◆ YOUR INSTRUCTIONS ◆
Take every line from the listing below that includes "will" and copy it.
>>>
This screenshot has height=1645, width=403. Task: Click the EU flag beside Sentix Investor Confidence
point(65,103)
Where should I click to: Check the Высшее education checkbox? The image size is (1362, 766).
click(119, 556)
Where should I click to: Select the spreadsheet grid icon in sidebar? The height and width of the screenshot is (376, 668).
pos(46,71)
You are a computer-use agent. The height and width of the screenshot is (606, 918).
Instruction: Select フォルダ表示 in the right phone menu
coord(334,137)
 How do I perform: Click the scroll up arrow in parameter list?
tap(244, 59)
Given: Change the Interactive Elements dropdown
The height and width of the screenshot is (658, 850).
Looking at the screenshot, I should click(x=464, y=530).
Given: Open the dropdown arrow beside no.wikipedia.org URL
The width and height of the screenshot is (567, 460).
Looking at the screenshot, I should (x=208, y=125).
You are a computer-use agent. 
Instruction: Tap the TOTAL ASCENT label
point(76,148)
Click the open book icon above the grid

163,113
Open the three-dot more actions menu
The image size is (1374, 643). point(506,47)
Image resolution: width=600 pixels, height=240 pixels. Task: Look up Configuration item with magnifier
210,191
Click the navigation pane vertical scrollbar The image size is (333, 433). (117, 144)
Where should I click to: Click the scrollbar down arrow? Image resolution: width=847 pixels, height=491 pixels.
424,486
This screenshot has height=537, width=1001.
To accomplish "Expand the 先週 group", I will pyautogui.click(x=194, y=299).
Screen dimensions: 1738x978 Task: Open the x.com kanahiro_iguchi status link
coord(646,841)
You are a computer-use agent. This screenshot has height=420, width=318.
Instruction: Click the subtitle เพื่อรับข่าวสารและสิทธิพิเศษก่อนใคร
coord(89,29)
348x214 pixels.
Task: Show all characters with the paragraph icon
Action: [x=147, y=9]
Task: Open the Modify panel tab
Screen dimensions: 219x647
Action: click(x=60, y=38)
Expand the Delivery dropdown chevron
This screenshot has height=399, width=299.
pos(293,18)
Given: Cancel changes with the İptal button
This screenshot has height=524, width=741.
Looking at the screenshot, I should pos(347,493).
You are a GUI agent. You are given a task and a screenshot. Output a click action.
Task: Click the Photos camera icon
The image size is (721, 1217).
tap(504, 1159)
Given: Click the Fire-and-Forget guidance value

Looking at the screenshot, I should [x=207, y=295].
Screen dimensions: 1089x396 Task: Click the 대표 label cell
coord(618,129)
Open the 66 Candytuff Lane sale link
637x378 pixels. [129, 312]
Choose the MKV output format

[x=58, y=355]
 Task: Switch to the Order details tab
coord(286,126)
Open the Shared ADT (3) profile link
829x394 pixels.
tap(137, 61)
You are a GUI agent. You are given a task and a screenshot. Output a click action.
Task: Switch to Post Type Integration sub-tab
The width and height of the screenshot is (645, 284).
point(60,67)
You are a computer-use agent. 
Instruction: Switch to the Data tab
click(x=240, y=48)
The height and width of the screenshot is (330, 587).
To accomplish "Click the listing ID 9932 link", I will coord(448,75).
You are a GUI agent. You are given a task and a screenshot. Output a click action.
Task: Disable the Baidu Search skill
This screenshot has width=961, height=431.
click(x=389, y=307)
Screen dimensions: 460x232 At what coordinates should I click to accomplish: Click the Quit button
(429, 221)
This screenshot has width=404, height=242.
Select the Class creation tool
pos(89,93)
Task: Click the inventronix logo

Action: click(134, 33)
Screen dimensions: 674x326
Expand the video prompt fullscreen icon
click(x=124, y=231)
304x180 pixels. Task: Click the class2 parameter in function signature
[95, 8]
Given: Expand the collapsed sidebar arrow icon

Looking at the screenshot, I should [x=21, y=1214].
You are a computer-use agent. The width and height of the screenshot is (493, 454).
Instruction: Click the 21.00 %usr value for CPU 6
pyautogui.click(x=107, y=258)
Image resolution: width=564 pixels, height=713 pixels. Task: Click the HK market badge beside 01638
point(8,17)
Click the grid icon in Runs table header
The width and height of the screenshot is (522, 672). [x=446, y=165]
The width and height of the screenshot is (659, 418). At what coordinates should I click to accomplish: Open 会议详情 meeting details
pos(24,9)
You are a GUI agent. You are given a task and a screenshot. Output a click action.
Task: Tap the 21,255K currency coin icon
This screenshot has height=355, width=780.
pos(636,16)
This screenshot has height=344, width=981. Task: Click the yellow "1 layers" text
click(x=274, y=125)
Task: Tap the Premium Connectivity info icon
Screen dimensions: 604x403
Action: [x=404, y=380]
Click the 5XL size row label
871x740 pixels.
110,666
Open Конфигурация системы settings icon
<<<
◆ SOLUTION TO THIS PROBLEM ◆
To accomplish "Expand the 先週 group", I will pyautogui.click(x=194, y=299).
To accomplish "Click the listing ID 9932 link", I will coord(448,75).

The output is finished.